There is fantasy, there is science fantasy and there is science (plausible) fiction. Can we please remember the fucking difference and put the right stories in the right genres?

Edit: I posted too hastily.

I have just read a Neil Gaiman collection (Smoke and Mirrors, by memory) and in it he had a description of a set of vampire tarot. One of which was a brief explanation of a planet that genetically engineered themselves to be better suited to living on another planet, for colonisation purposes: They had to be hardier, stronger and faster, able to live off the land and adapt to whatever food they found. Then they were put in a spaceship and sent on their way but, just to make sure, all navigational information that could lead them back home was wiped from the computer's memories.

So tired...

In my time working in the community services I have been burnt-out, over-tired, compassion fatigued and required surgery following an assault. Just to top it off, while working in IT following the assault and my return-to-work plan, I picked up one of those unidentified virii which left me with post-viral fatigue for a good six months, at the end of which I moved to Brisbane.

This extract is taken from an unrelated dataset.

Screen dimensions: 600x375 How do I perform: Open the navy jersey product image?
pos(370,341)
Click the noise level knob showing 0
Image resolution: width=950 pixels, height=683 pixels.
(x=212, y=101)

But I can't remember having been pushed so hard in an office that I was just too tired to care or indeed concentrate, not since I finished Honours and most of that was my own fault for being poorly organised. I'm still poorly organised, but pressure has replaced structure to make sure I'm getting things done anyway.

Yesterday was the first time this week I got home feeling human and able to eat, without my stomach being in a high-stress knot. And this morning I sincerely wish I could still be in bed, and the cold wasn't helping. Although there wasn't any torrential rain this morning (and I wouldn't complain about that, given the state of Brisbane's water reserves at the moment), the wind felt positively arctic.

My goal for today is to get through it and go straight back to bed.

Tuesday 5 June 2007

It's the little things... v. 3(?).

Should you wish you take advantage of the integration between Microsoft Office products and select "Send to: Email as attachment" from within Word, Outlook will obediently pop up a little window for you to enter the relevant address details and content etc. It doesn't automatically use your signauture, but that's a minor nuisance.

However.

That message will take all focus for Outlook, and refuse to move until it is closed (which usually means sent). Which means that if you're trying to compose something and you want to check a detail in your calendar, or another email, bad luck, pal, you can't.

Bad implementation.

Sunday 3 June 2007

Random things you don't want to hear

From an RACQ man, after paying $200 for a new cold start injector because that was the best candidate for why your car isn't starting properly: "You replaced it? You should have just removed it. They don't work in this climate anyway."

From the hi-fi store salesman when you're trying to buy speaker cable for the set of speakers for which you paid nearly $1,000: "So pretty low-end then."